## DATA IN THIS EXERCISE
<<<<
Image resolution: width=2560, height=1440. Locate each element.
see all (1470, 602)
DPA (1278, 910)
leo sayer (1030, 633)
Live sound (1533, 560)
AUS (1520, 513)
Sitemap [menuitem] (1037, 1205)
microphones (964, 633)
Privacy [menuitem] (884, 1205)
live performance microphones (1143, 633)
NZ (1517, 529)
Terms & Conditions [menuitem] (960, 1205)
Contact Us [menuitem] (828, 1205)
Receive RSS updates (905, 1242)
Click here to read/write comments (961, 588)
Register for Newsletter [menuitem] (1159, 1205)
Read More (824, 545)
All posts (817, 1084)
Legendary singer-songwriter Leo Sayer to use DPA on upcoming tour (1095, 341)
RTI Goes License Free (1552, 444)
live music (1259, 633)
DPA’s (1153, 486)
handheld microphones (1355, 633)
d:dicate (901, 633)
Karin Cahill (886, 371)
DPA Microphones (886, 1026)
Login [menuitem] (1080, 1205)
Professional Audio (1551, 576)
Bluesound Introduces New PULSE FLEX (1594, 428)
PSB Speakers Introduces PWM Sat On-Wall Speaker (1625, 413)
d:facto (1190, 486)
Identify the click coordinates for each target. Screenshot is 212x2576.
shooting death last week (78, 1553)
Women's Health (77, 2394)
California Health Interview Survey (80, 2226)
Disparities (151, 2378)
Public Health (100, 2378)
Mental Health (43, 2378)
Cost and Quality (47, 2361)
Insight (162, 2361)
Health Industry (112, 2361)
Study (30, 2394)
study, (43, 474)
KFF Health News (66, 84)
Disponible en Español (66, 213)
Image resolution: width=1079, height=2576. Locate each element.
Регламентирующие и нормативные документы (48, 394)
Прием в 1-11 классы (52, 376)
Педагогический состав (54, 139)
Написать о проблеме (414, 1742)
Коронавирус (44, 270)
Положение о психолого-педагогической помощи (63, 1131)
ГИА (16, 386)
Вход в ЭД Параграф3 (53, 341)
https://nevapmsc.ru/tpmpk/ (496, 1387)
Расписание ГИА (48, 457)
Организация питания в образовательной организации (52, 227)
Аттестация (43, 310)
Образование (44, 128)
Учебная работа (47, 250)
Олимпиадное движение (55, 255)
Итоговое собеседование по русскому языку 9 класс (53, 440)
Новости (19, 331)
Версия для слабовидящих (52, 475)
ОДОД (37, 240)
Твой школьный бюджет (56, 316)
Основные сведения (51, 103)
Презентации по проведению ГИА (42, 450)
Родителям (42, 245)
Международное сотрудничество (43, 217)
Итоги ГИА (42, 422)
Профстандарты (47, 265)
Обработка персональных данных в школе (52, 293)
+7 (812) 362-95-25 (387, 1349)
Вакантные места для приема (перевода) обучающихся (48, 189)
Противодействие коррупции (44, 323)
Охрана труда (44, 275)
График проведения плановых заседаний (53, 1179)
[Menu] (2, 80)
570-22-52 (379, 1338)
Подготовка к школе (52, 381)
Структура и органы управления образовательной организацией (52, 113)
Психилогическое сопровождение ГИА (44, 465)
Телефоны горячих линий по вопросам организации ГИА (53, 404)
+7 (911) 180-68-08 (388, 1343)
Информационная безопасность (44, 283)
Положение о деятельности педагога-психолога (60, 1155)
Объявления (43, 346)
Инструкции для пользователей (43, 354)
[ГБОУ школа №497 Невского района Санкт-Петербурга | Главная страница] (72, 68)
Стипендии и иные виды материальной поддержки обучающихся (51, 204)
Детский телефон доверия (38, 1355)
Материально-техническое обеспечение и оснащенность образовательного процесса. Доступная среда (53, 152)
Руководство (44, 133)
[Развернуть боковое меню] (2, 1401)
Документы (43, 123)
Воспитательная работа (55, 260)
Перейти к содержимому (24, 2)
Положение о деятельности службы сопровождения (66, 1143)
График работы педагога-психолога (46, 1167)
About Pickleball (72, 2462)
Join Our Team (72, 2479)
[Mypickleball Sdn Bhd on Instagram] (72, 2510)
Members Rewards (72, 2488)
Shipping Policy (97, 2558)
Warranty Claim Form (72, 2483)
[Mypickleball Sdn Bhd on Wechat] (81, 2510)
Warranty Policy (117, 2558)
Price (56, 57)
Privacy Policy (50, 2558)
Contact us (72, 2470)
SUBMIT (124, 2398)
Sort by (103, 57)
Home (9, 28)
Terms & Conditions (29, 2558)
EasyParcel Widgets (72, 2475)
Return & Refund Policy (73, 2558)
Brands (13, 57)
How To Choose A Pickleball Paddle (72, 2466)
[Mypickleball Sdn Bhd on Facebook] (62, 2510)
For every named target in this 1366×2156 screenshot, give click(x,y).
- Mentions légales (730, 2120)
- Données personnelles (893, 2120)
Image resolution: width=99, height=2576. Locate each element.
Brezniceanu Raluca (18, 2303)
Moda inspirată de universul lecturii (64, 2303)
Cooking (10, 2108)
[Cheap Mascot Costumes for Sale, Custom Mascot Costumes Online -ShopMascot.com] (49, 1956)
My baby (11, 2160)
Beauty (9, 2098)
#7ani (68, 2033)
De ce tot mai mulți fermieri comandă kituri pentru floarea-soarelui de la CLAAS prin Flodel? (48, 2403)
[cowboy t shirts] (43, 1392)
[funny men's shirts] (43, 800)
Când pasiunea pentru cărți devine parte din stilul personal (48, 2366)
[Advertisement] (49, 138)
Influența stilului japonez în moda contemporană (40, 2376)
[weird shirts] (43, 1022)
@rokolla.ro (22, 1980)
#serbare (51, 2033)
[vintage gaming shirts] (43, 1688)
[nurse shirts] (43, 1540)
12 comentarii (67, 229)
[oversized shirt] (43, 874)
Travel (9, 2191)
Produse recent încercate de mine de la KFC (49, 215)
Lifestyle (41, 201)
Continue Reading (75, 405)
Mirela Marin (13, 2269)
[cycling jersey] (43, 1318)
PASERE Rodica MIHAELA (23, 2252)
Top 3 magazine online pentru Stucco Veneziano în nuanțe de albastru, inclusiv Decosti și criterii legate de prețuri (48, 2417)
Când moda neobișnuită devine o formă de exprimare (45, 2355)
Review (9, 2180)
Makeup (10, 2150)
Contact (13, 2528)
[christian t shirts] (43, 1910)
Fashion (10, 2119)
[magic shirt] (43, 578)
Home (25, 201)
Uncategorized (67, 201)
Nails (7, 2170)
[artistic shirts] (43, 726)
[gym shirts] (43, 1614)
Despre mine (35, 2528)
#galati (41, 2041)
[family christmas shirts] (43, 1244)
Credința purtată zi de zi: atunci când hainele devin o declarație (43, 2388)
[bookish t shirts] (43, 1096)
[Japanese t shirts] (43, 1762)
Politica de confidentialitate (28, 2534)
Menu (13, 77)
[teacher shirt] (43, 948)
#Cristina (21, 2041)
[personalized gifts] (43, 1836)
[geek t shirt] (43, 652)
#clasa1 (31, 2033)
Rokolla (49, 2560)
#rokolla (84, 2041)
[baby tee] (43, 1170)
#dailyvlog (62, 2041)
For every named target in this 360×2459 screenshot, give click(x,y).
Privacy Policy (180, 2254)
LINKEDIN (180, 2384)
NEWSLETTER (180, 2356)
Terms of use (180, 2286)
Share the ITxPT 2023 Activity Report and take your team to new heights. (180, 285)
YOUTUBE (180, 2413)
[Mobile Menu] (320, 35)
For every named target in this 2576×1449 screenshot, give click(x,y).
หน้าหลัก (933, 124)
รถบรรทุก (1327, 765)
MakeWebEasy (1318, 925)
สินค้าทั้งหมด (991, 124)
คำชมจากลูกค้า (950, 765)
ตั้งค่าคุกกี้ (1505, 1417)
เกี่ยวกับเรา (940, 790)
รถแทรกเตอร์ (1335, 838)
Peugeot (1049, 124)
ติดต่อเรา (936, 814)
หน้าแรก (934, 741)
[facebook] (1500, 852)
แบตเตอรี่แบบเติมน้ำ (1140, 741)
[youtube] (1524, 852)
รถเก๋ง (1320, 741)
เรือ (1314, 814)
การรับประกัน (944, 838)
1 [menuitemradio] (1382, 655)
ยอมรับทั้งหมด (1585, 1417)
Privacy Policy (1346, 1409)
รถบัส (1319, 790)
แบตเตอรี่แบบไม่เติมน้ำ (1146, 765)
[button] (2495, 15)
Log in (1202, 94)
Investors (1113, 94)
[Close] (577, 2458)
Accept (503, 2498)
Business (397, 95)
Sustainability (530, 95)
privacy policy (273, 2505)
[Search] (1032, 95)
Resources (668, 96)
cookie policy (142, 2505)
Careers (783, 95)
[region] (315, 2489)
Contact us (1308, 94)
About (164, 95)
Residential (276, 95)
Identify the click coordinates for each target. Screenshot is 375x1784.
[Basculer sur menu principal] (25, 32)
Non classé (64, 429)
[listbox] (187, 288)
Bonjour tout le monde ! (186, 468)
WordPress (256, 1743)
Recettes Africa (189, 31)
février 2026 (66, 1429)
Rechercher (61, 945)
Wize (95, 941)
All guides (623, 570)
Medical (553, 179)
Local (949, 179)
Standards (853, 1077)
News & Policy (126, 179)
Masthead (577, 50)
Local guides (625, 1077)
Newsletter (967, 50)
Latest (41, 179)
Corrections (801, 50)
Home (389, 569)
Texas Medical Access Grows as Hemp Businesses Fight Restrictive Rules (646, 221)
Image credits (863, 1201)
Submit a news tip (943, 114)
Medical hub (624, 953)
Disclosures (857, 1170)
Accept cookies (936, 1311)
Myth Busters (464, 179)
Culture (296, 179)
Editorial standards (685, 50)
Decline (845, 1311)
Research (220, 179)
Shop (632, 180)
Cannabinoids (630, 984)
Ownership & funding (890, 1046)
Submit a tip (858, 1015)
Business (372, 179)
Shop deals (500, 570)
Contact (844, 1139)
>>>>
## BRIEF
Beginning with the line containing "https://nevapmsc.ru/tpmpk/ (496, 1387)" in the material above, copy every line exactly until you have copied the line containing "Профстандарты (47, 265)".

## EXPECTED ANSWER
https://nevapmsc.ru/tpmpk/ (496, 1387)
Расписание ГИА (48, 457)
Организация питания в образовательной организации (52, 227)
Аттестация (43, 310)
Образование (44, 128)
Учебная работа (47, 250)
Олимпиадное движение (55, 255)
Итоговое собеседование по русскому языку 9 класс (53, 440)
Новости (19, 331)
Версия для слабовидящих (52, 475)
ОДОД (37, 240)
Твой школьный бюджет (56, 316)
Основные сведения (51, 103)
Презентации по проведению ГИА (42, 450)
Родителям (42, 245)
Международное сотрудничество (43, 217)
Итоги ГИА (42, 422)
Профстандарты (47, 265)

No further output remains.